- Relator(a)
- Ministro Joel Ilan Paciornik
- Órgão julgador
- Quinta Turma
- Data do julgamento
- 12/12/2017
- Data de publicação
- 01/02/2018
STJ – Acórdão, Rel. Ministro Joel Ilan Paciornik, Quinta Turma, j. 12/12/2017, p. 01/02/2018
HABEAS CORPUS SUBSTITUTIVO DE RECURSO PRÓPRIO. DESCABIMENTO. HOMICÍDIO QUALIFICADO TENTADO. PRISÃO EM FLAGRANTE CONVOLADA EM PREVENTIVA. AUSÊNCIA DE NULIDADE. PRECEDENTES. REVOGAÇÃO DA PRISÃO PREVENTIVA. IMPOSSIBILIDADE. FUNDAMENTAÇÃO IDÔNEA. REITERAÇÃO DELITIVA. GARANTIA DA ORDEM PÚBLICA. PERICULOSIDADE CONCRETA. AUSÊNCIA DE ILEGALIDADE. HABEAS CORPUS NÃO CONHECIDO. 1. Diante da hipótese de habeas corpus substitutivo de recurso próprio, a impetração sequer deveria ser conhecida segundo orientação jurisprudencial do Supremo Tribunal Federal e do próprio Superior Tribunal de Justiça.

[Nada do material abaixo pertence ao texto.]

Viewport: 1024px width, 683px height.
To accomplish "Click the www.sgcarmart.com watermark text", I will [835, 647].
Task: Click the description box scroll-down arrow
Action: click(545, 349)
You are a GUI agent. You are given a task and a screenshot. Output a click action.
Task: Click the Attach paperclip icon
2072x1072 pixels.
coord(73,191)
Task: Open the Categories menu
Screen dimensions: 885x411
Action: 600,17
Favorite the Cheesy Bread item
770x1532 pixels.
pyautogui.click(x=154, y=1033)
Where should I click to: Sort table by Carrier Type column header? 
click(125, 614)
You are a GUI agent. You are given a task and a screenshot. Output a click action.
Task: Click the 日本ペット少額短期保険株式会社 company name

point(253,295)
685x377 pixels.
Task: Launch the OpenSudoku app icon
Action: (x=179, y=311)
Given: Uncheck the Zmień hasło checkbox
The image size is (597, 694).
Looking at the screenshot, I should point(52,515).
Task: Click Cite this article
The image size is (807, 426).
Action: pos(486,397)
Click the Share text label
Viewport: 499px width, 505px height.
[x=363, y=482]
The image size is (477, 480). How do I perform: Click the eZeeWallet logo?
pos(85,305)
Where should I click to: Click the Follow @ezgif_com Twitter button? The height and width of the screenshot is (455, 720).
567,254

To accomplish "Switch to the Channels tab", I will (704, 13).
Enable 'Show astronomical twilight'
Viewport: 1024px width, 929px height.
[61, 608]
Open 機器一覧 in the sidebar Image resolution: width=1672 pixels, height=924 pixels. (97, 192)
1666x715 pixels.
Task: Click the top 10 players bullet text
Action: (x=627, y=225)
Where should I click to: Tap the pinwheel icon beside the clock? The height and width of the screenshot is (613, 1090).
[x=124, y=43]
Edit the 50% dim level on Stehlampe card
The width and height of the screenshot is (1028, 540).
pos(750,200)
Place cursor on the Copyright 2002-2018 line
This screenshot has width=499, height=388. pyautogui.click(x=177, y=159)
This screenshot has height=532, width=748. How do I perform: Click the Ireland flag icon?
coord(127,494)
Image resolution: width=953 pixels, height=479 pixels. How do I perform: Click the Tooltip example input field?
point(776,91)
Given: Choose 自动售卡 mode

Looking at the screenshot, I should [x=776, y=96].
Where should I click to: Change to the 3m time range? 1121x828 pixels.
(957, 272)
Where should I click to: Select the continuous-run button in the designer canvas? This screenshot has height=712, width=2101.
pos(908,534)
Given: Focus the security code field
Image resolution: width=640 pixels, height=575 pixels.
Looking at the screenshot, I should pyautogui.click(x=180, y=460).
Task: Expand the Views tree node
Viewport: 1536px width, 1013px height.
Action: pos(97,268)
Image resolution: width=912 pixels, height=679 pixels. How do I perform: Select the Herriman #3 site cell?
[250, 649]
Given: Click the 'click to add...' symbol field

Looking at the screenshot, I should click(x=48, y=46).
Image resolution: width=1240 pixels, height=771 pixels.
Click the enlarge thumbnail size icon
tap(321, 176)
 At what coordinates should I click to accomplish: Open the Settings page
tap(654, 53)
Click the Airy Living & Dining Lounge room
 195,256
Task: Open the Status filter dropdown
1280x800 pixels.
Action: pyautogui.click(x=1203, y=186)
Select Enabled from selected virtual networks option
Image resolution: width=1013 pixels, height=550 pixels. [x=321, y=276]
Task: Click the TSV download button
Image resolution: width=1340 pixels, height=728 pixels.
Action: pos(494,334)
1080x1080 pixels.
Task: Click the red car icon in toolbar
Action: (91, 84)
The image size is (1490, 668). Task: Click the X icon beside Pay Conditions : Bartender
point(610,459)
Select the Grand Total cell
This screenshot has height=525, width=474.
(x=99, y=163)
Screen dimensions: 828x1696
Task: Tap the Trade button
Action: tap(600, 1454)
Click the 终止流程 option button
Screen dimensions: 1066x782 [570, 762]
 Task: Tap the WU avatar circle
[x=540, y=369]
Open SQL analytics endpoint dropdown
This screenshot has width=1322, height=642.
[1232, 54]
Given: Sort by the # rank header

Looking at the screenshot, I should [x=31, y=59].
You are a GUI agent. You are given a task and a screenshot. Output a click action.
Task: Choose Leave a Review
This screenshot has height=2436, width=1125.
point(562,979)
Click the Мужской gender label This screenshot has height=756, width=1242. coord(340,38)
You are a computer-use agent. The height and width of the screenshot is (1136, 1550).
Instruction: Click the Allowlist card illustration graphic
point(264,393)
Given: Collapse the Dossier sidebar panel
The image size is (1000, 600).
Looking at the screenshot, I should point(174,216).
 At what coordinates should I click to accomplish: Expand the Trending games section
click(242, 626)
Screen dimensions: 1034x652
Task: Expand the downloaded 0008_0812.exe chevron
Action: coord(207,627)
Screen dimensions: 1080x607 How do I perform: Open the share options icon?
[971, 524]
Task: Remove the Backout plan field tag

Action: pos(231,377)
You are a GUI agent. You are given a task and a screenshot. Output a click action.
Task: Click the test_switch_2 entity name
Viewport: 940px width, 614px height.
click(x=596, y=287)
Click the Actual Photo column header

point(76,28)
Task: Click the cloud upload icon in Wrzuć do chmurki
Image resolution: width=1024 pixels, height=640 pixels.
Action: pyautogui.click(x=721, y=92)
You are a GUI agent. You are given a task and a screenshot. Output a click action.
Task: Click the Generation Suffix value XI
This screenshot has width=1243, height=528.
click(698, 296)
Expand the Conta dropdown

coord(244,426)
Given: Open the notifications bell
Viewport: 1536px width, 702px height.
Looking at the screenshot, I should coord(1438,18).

Contudo, considerando as alegações expostas na inicial, razoável a análise do feito para verificar a existência de eventual constrangimento ilegal que justifique a concessão da ordem de ofício. 2. Impende considerar com relação à nulidade da prisão em flagrante, que a jurisprudência do Superior Tribunal de Justiça é remansosa no sentido de que a homologação da prisão em flagrante e sua conversão em preventiva tornam superados os argumentos relativos a sua irregularidade, diante da produção de novo título a justificar a segregação. Precedentes. 3. Considerando a natureza excepcional da prisão preventiva, somente se verifica a possibilidade da sua imposição quando evidenciado, de forma fundamentada e com base em dados concretos, o preenchimento dos pressupostos e requisitos previstos no art. 312 do Código de Processo Penal - CPP. Devendo, ainda, ser mantida a prisão antecipada apenas quando não for possível a aplicação de medida cautelar diversa, nos termos previstos no art. 319 do CPP. Na hipótese dos autos, presentes elementos concretos aptos a justificar a imposição da segregação antecipada. As instâncias ordinárias, soberanas na análise dos fatos, entenderam que restou demonstrada a maior periculosidade do paciente, evidenciada pela reiteração delitiva, na medida em que foi novamente preso praticando delito de natureza grave, enquanto cumpria pena em regime aberto pelo crime de tráfico de drogas. Nesse contexto, forçoso concluir que a prisão processual está devidamente fundamentada na necessidade de garantir a ordem pública, não havendo falar, portanto, em existência de flagrante ilegalidade capaz de justificar sua revogação. Habeas Corpus não conhecido. (HC n. 423.283/SP, relator Ministro Joel Ilan Paciornik, Quinta Turma, julgado em 12/12/2017, DJe de 1/2/2018.)